Logfile logs/subsampling_proximity_asia_israel_country.txt:
Traceback (most recent call last):
File “/home/vishwajeet/data/ncov/scripts/get_distance_to_focal_set.py”, line 155, in
focal_seqs_dict = calculate_snp_matrix(focal_seqs, consensus = ref, ignore_seqs=args.ignore_seqs)
File “/home/vishwajeet/data/ncov/scripts/get_distance_to_focal_set.py”, line 73, in calculate_snp_matrix
raise ValueError(‘Fasta file appears to have sequences of different lengths!’)
ValueError: Fasta file appears to have sequences of different lengths!
I have used sanitize sequences.py and sanitize metadata.py before the run.
Hi @vrmarathe - can you share the builds.yaml file you are running the workflow with?

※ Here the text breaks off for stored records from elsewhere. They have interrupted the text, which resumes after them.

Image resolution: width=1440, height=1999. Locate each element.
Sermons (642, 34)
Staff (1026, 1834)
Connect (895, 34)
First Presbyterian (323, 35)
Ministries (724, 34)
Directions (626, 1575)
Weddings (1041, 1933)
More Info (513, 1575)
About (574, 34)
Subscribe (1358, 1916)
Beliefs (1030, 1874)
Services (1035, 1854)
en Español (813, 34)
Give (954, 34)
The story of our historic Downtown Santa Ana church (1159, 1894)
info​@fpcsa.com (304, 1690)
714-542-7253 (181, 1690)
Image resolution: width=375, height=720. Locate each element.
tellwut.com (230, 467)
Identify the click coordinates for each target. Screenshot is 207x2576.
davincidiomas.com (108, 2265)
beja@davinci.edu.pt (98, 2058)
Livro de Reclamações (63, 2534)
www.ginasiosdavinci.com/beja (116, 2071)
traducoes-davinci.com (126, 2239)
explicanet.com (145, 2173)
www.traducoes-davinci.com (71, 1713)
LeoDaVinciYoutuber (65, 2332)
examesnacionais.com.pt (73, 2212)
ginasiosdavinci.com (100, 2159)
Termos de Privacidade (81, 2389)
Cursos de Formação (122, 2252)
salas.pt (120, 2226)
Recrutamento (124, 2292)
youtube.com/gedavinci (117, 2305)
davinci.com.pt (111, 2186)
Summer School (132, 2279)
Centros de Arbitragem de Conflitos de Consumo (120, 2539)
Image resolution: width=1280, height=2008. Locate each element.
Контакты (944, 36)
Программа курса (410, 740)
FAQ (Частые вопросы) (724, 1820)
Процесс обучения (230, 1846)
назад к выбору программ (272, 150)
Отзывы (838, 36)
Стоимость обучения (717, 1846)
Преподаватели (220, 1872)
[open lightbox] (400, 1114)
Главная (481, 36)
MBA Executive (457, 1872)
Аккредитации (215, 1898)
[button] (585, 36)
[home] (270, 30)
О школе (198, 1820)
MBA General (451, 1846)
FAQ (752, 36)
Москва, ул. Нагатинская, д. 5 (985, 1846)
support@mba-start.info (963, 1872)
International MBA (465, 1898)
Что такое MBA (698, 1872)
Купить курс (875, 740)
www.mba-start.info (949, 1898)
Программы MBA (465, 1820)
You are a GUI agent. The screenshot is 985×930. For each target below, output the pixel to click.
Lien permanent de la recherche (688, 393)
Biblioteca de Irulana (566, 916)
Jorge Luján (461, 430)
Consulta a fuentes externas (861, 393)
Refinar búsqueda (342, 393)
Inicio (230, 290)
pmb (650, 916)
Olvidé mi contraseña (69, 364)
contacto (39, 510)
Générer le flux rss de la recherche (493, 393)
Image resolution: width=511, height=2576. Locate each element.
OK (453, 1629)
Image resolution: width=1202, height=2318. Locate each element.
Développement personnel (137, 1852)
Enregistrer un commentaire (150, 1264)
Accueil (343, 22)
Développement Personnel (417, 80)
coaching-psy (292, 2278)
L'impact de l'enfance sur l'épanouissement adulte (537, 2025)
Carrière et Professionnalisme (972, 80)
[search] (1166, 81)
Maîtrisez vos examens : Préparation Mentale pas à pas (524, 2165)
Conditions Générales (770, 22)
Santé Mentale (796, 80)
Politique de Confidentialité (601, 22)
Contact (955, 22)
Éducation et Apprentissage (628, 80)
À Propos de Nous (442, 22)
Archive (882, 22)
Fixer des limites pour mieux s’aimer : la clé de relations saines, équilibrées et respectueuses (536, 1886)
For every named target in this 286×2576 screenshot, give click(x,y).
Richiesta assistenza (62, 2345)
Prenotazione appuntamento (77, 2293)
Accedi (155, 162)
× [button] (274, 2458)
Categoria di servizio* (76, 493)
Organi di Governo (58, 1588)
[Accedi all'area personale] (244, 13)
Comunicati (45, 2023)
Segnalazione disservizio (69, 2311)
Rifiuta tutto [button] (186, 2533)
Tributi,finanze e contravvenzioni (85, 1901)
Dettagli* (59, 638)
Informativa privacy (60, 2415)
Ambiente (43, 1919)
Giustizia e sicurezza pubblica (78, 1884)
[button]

I would double check that the sequences in results/filtered_israel-data.fasta.xz and results/asia_israel/sample-country.fasta have sequences in them and the sequences there are of the same length. (They should be, but worth double checking this.)
Hi @james, I am using the following file, I am using msa_0908.fasta (aligned file from GISAID) as a input. aligned: data/sequences_gisaid.fasta.gz. I have used the cleaning script from nextstrain to generate this.
# Define input files.
inputs:
- name: israel-data
metadata: data/metadata_gisaid.tsv.gz
aligned: data/sequences_gisaid.fasta.gz
builds:
asia_israel:
subsampling_scheme: country
region: Asia
country: Israel
# Here, USA is in North America
files:
auspice_config: "my_profiles/example/my_auspice_config.json"
description: "my_profiles/example/my_description.md"
Hi @vrmarathe - the way you have defined your inputs is for aligned sequences, but from the error you are getting I’m guessing they are unaligned sequences. I would try changing that section to:
Hi @james , I have sucessfully ran nextstrain for israel. Thank your for the help.
Is there a way to skip the tree-building for other countries. I am just looking to get the mutation data like amino acid mutations and nucleotide mutations ?
Sure - there are a bunch of ways you could get this information - you could stop this pipeline at the relevant step – alignment / masking / filtering, depending on the exact data you want – and examine the alignments; we are using nextalign for this. Alternatively you could use nextclade (this also uses nextalign internally).